Your answer must consist solely of the lines from the one containing "Click the L size badge icon" through the last line of the records below, reproduced exactly, with all pictures omitted.

*** Opening of RECORDED INFORMATION ***

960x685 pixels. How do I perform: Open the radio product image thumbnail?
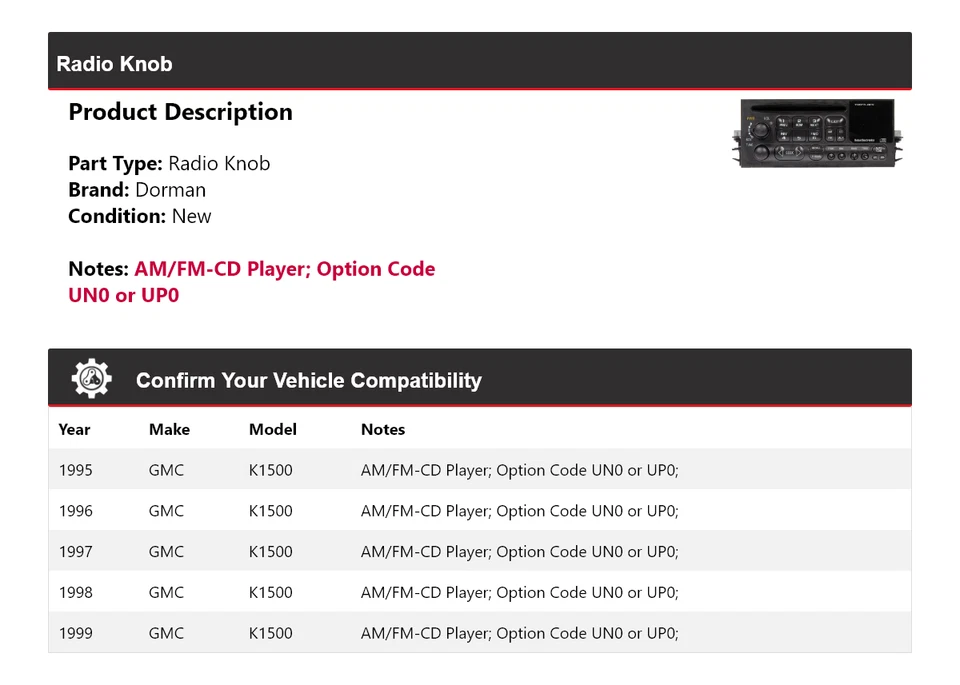[818, 132]
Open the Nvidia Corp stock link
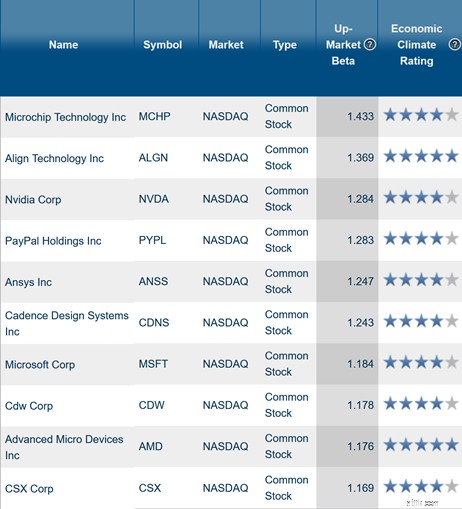462x509 pixels. tap(33, 199)
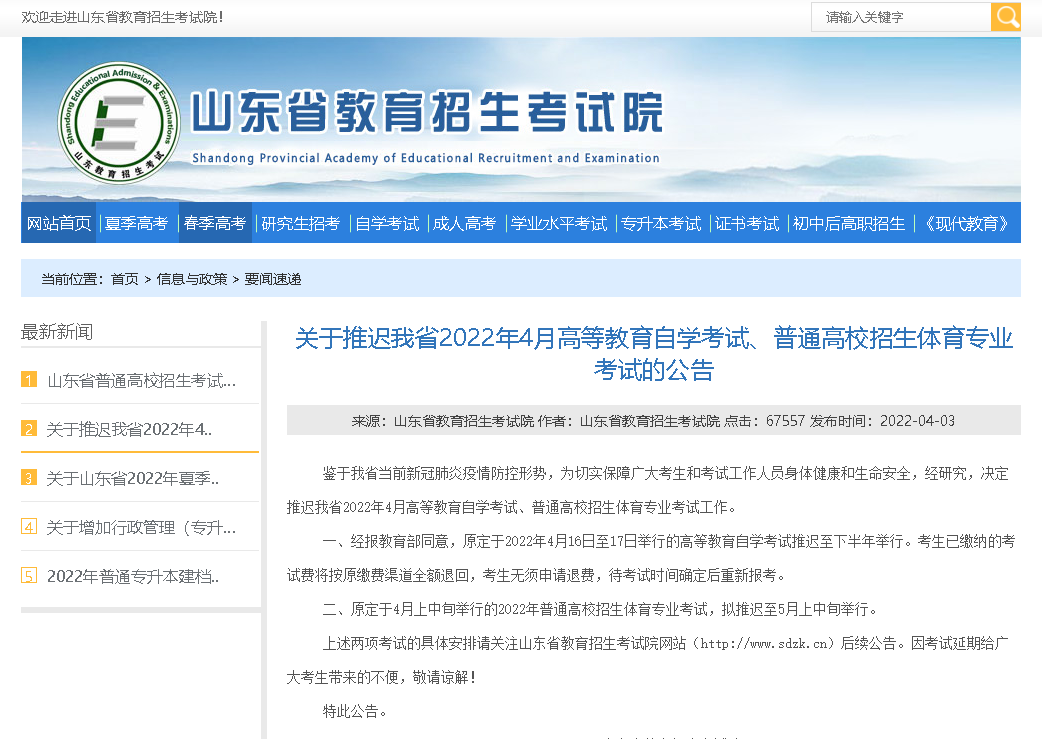Open the 自学考试 menu item

point(387,223)
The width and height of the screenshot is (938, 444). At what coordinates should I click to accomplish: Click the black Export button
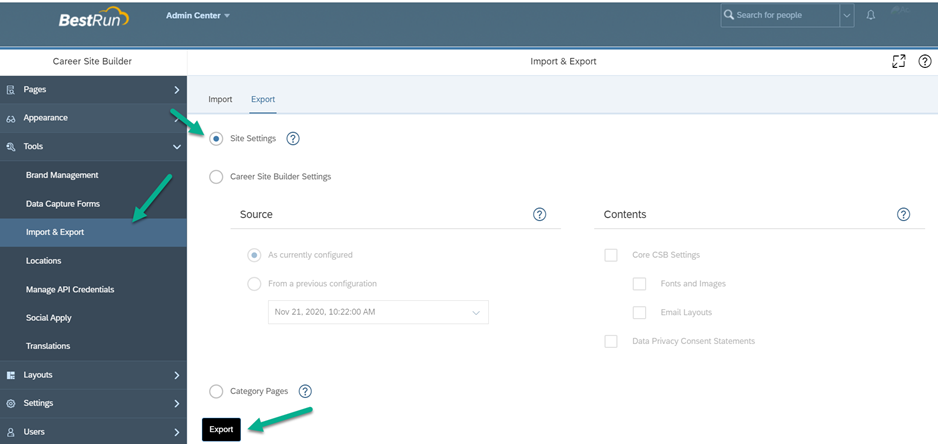tap(221, 430)
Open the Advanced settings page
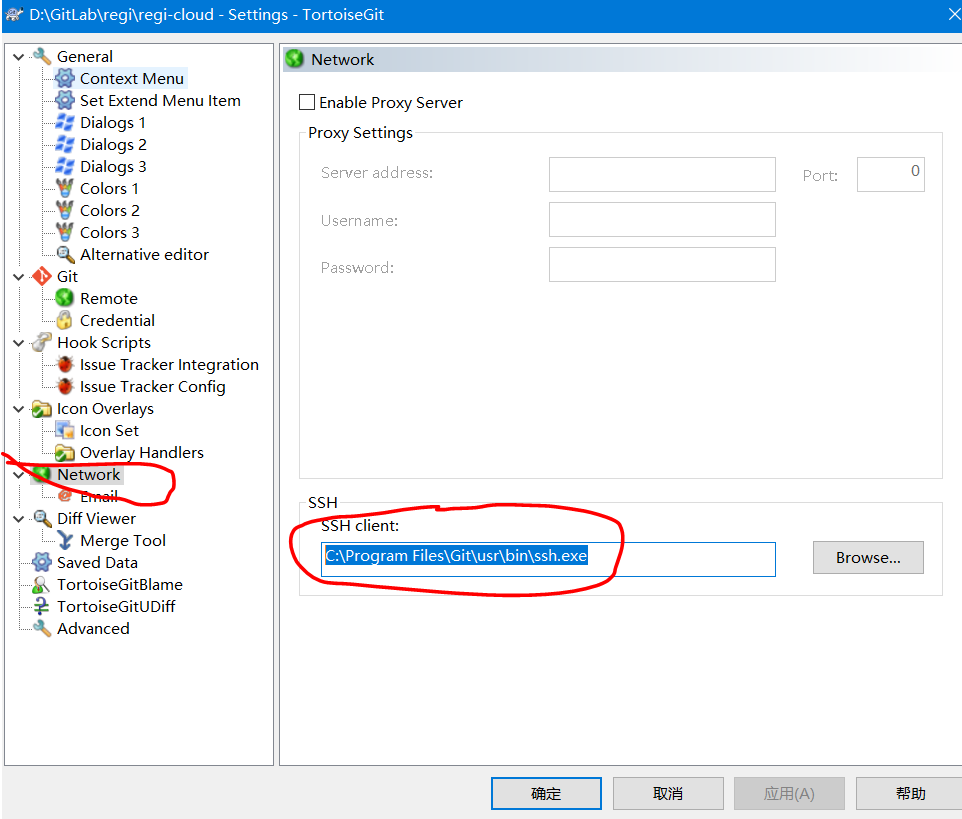The width and height of the screenshot is (962, 819). click(93, 629)
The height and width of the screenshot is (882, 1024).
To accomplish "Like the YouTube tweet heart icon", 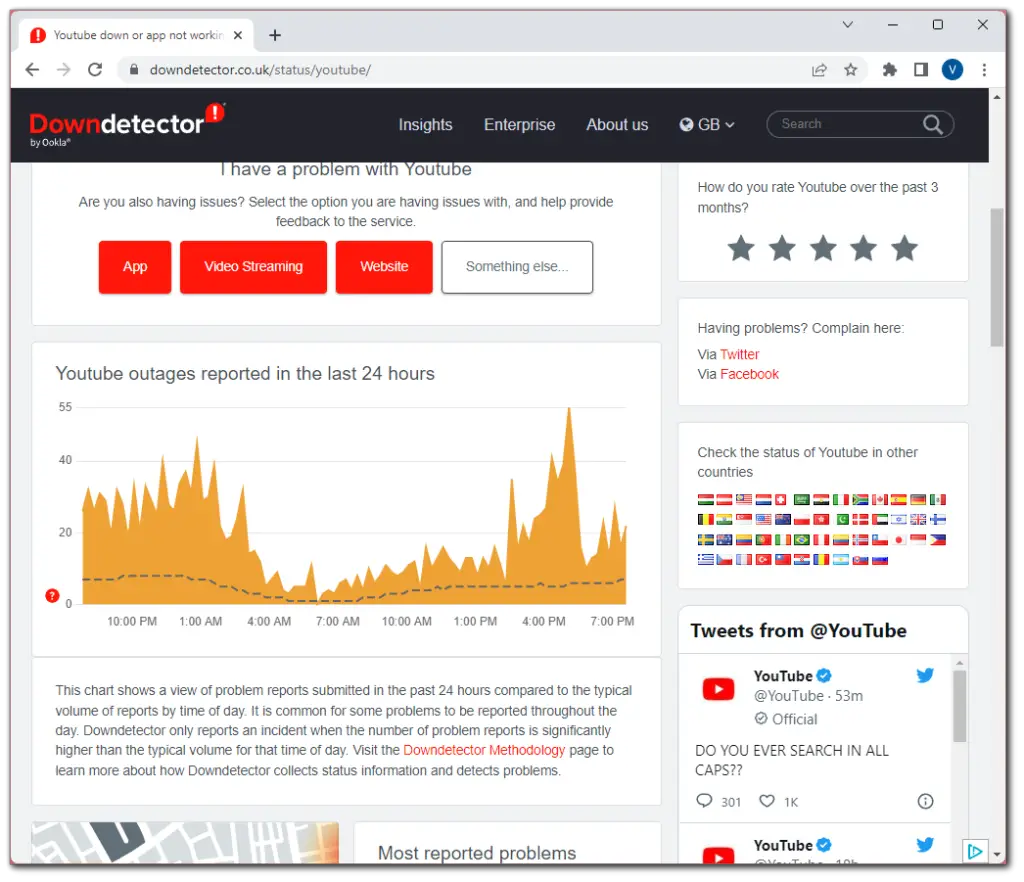I will click(x=767, y=801).
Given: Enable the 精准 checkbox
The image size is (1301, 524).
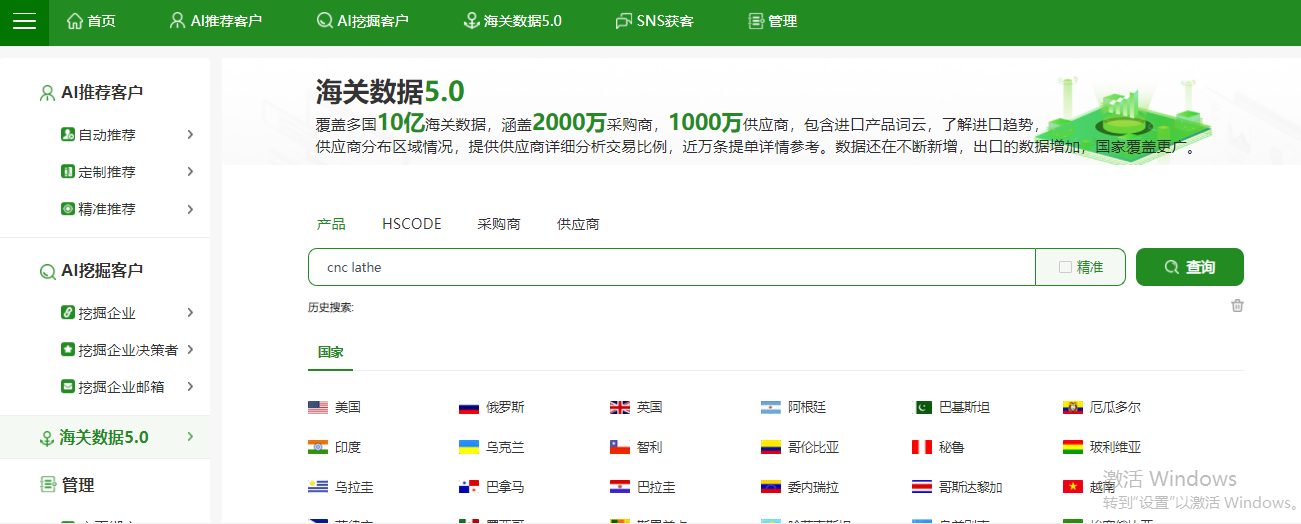Looking at the screenshot, I should [x=1065, y=267].
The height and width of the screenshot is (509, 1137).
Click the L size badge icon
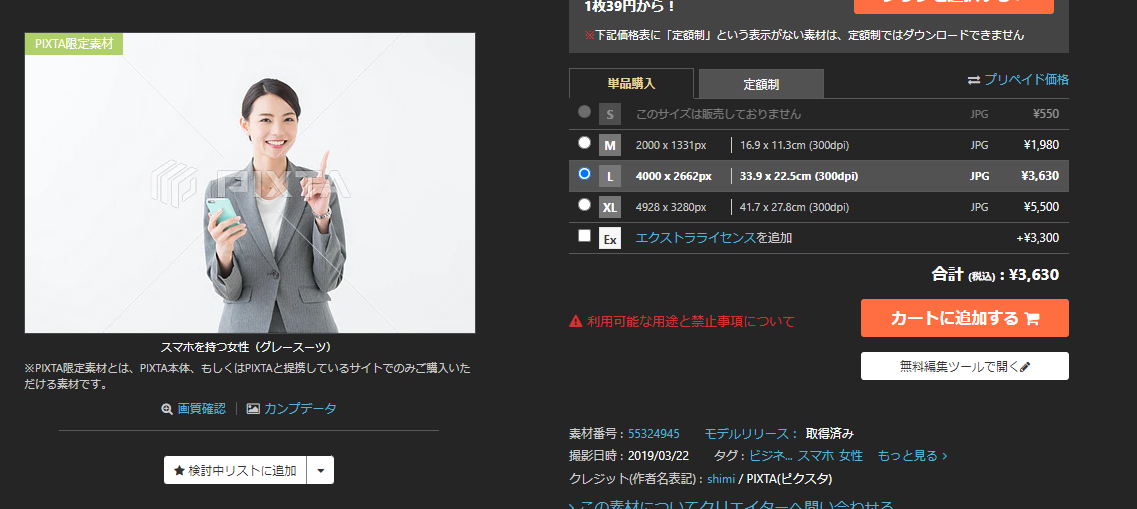tap(610, 176)
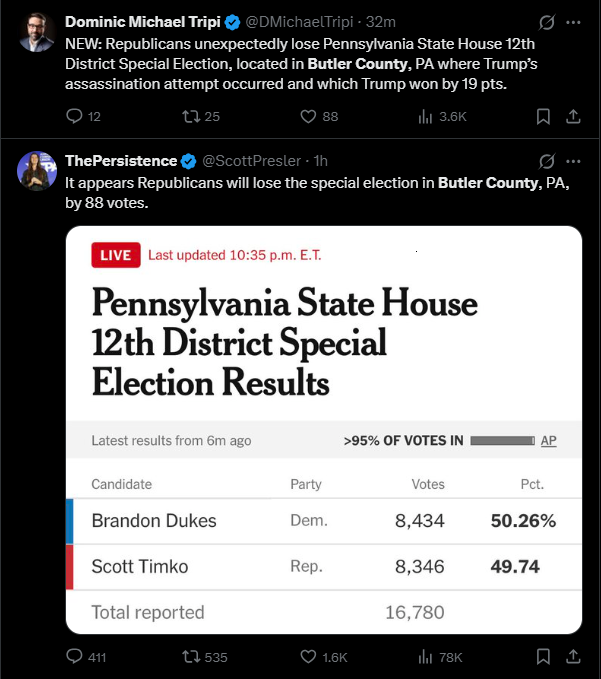This screenshot has height=679, width=601.
Task: Open Grok icon on Tripi's tweet
Action: pyautogui.click(x=547, y=22)
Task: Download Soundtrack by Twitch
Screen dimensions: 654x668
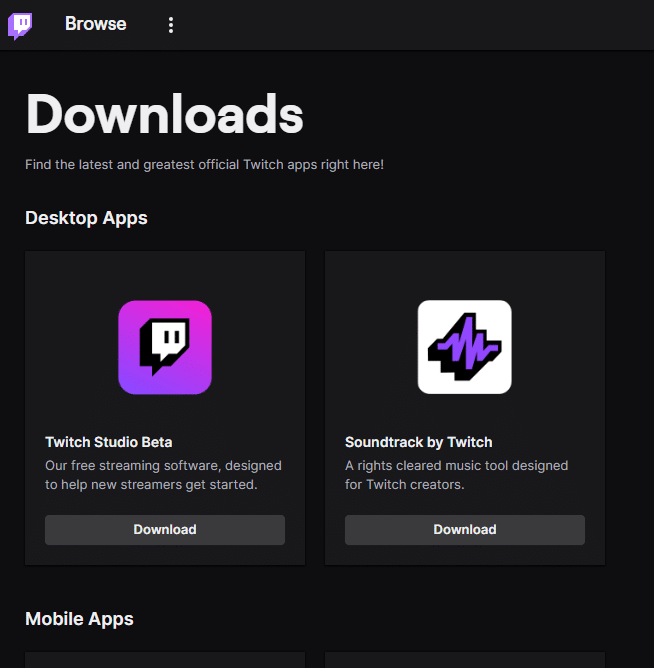Action: [465, 530]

*** Close of RECORDED INFORMATION ***

**RESULT FOR THIS EXERCISE:**
Click the L size badge icon
tap(610, 176)
This screenshot has height=679, width=601.
Task: Open Grok icon on Tripi's tweet
Action: pyautogui.click(x=547, y=22)
Task: Download Soundtrack by Twitch
Screen dimensions: 654x668
Action: [465, 530]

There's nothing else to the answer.